== Parts of the exercise ==
A. Set down the passage of the mine safety post between "Safety doesn't pay" and "Health Administration inspectors.", inclusive.
B. According to the mine safety post, how many miners died in the explosion at the Upper Big Branch mine?

== Text block ==
----

Thursday, May 27, 2010

Safety doesn't pay

While the rest of the world is waiting to see if the BP well in the Gulf can be capped, NPR has been looking at our last industrial disaster, the explosion at the Upper Big Branch mine that killed 29 miners. The network discovered that mine owner Massey Energy routinely pulled the wool over the eyes of Mine Safety and Health Administration inspectors.

Fortunately, under the Obama administration, the MSHA seems to be taking its role of protecting mine workers more seriously than it did in former years. The agency has made a number of surprise inspections of Massey mines. Inspectors were following up on tips that the company was not hanging safety curtains that are supposed to direct air to the face of the shaft, dilute methane and keep down coal dust, which can not only explode but is the cause of black lung. The result:
MSHA coal administrator Kevin Stricklin said inspectors blitzed the Massey mines and stopped people from tipping off workers inside. "We captured the phone and we went underground and unfortunately in all three of these cases, we found the anonymous tips were true," Stricklin said.
Massey is worse than other employers--and its errors are more likely to cause loss of life--but its behavior is perfectly understandable when we remember what corporations exist for: to make money. Not to be nice to workers. Not to provide safe workplaces. To make money.

Now, some people (like your editor) would argue that better working conditions mean more productive workers, a greater likelihood of being able to hire high-quality employees and less turnover. All of which contributes to profitability, or should. But it's hard to measure such things, whereas dollars saved on safety equipment, and more hours spent cutting coal, because the time supposed to be spent on safety is cut, all go directly to the bottom line.

The tendency to cut back on safety--and analogous measures like environmental protection--is exacerbated in a climate in which the stock market values the last quarter more than the last quarter-century. In today's economy, the company that cares about worker safety or protecting the environment starts out behind those who don't.

----

== Source excerpt ==
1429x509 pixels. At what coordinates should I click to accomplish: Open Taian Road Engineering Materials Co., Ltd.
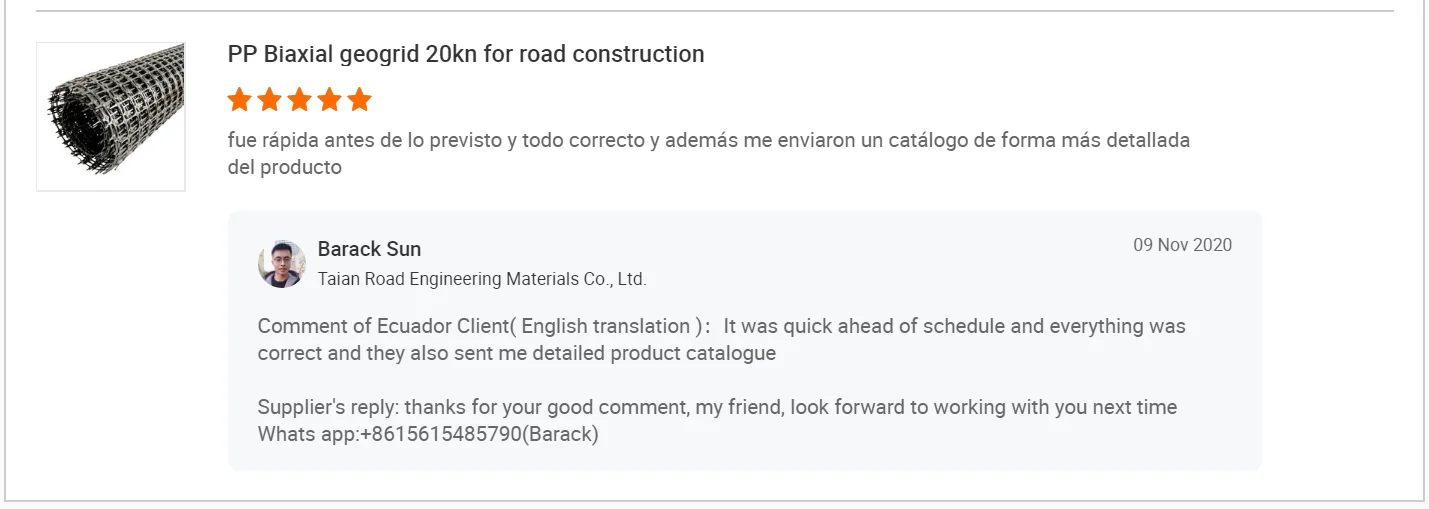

----

== List of solutions ==
A.
Safety doesn't pay

While the rest of the world is waiting to see if the BP well in the Gulf can be capped, NPR has been looking at our last industrial disaster, the explosion at the Upper Big Branch mine that killed 29 miners. The network discovered that mine owner Massey Energy routinely pulled the wool over the eyes of Mine Safety and Health Administration inspectors.

B. 29 miners.